Le Conseil national des prix, réuni jeudi dernier autour du ministre de l’Industrie et du Commerce, Mohamed Ag Erlaf et du président de la Chambre de commerce et d’industrie du Mali, Youssouf Bathily, a fixé les prix plafonds des produits et denrées de consommation de base. Applicables sur toute l’étendu du territoire, avec effet immédiat.
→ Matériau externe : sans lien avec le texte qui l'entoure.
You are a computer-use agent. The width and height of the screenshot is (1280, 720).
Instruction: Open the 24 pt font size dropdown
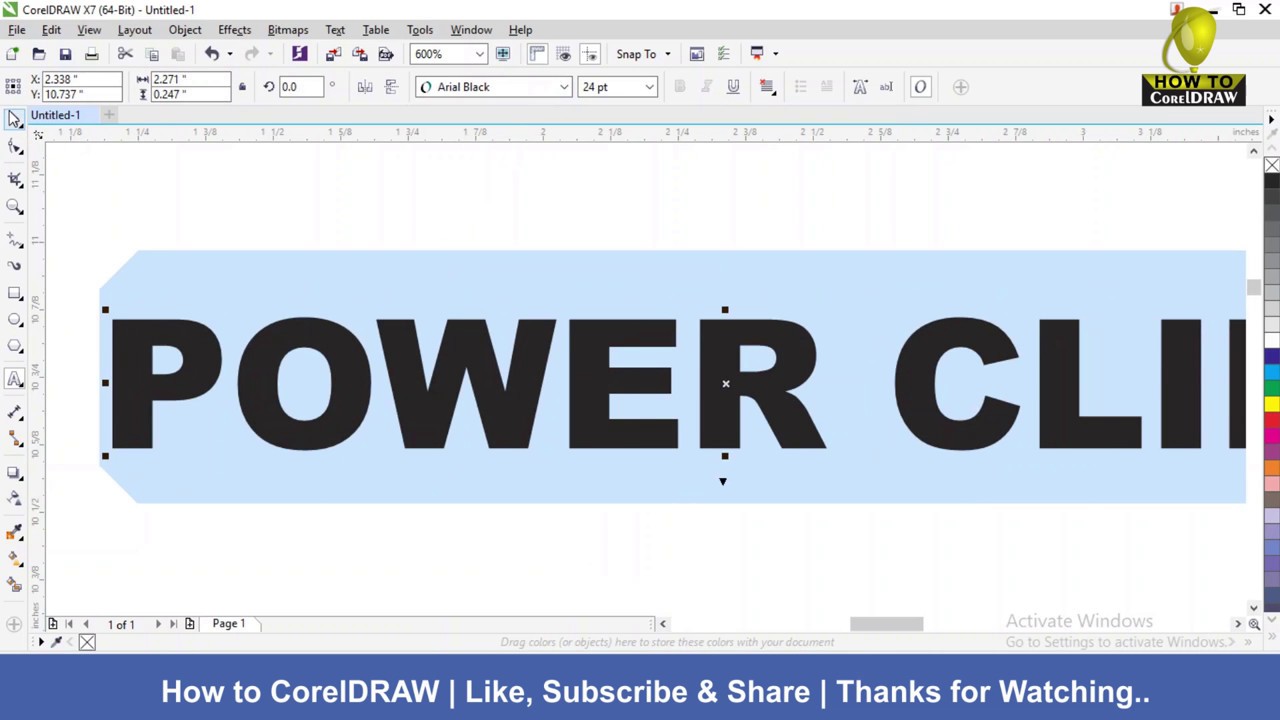tap(648, 87)

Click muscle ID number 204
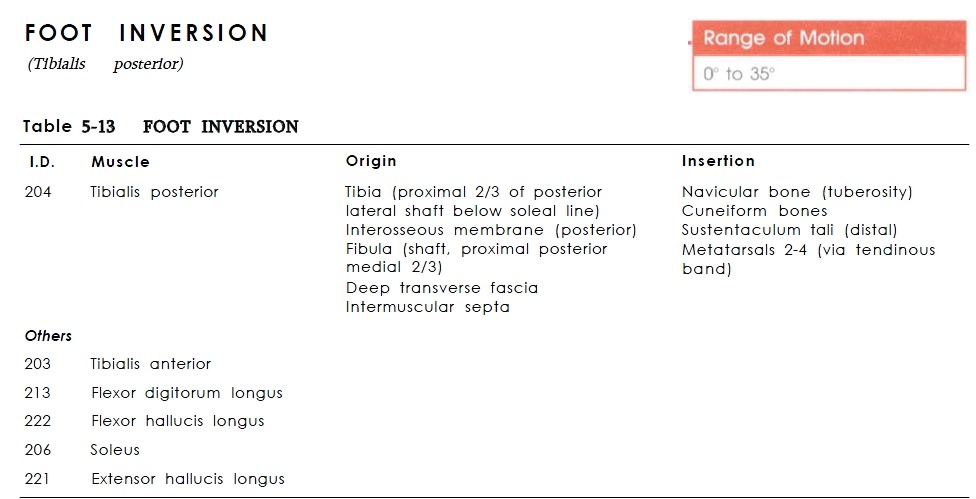(x=38, y=192)
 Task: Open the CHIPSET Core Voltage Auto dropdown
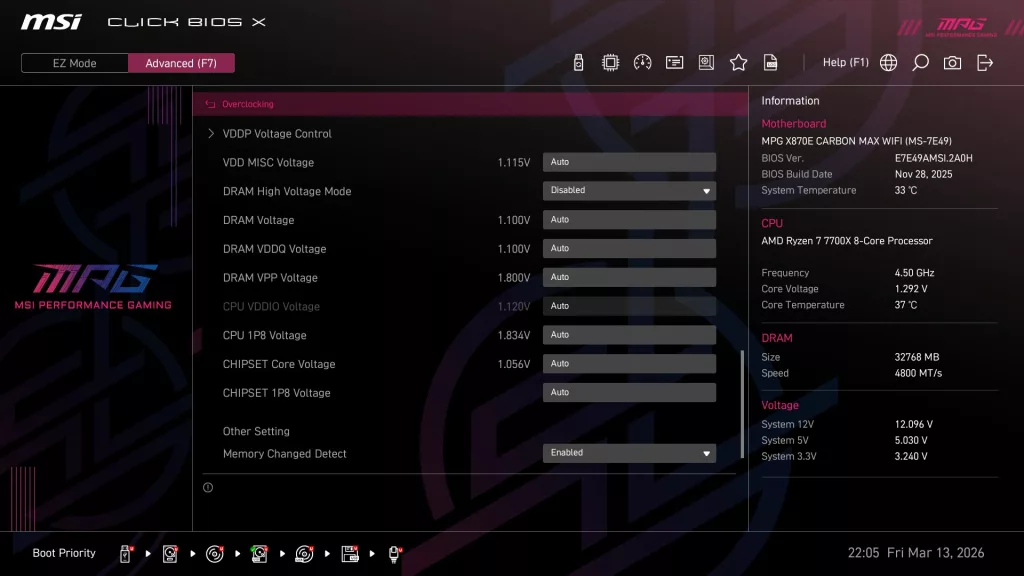(629, 363)
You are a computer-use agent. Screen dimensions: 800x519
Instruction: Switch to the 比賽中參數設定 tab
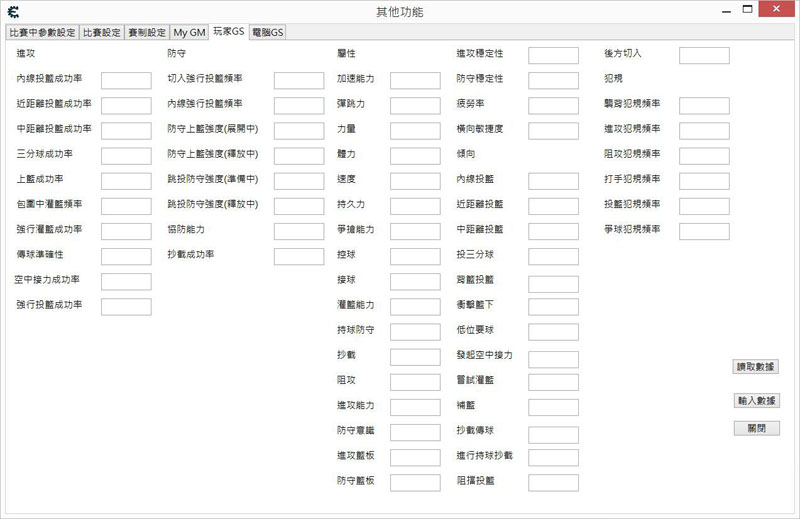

à l’issue des travaux ayant regroupé administrateurs, commerçants et consommateurs, il a été décidé de céder la tonne de sucre en poudre à 450.000 Fcfa aux grossistes, 500 Fcfa le kg comme prix plafond, selon le communiqué diffusé à la fin de la rencontre. Les grossistes paieront désormais la tonne du riz brisé non parfumé à 300.000 Fcfa. Le prix du kilogramme est plafonné à 350 Fcfa. Pour le tourteau de coton, le prix en gros de la tonne est arrêté à 140.000 Fcfa, et 7.350 Fcfa le sac de 50 kg. La bouteille de gaz B6 de 6 kg est plafonnée à 2.910 Fcfa. La B3 de 2,75 kg est vendue à 1.335 Fcfa. Pour le pain, le prix de la baguette de 300 g est de 250 Fcfa, et 125 Fcfa pour la baguette de 150 g.

 

Ainsi, après analyse du contexte socio-économique marqué par le Covid-19, le Conseil national des prix a félicité le gouvernement pour les efforts consentis afin d’assurer l’approvisionnement du pays et la stabilisation des prix des produits de première nécessité malgré quelques difficultés liées au contexte. Le Conseil a aussi exhorté les structures de contrôle à veiller à l’application stricte de ces prix plafonds convenus entre le ministère de l’Industrie et du Commerce et les opérateurs économiques bénéficiaires des allègements fiscaux.
Concernant les horaires d’ouverture et de fermeture des marchés, supermarchés, alimentations et marchés permanents à bétail, le Conseil national des prix a recommandé de les fixer entre 06 et 16 heures, pendant toute la période de lutte contre la propagation du Covid-19. Il a proposé d’ouvrir les pharmacies, stations-service d’hydrocarbure, boulangeries et boutiques de quartiers de 6 heures et les refermer à 20 heures. Quant aux foires hebdomadaires en milieu rural, elles pourront se tenir de 6 heures à 14 heures, ont préconisé les membres du Conseil. Ils ont, en outre, demandé la poursuite des consultations relatives au projet de décret spécifique portant réglementation des loyers à usage d’habitation, en rapport avec toutes les parties prenantes.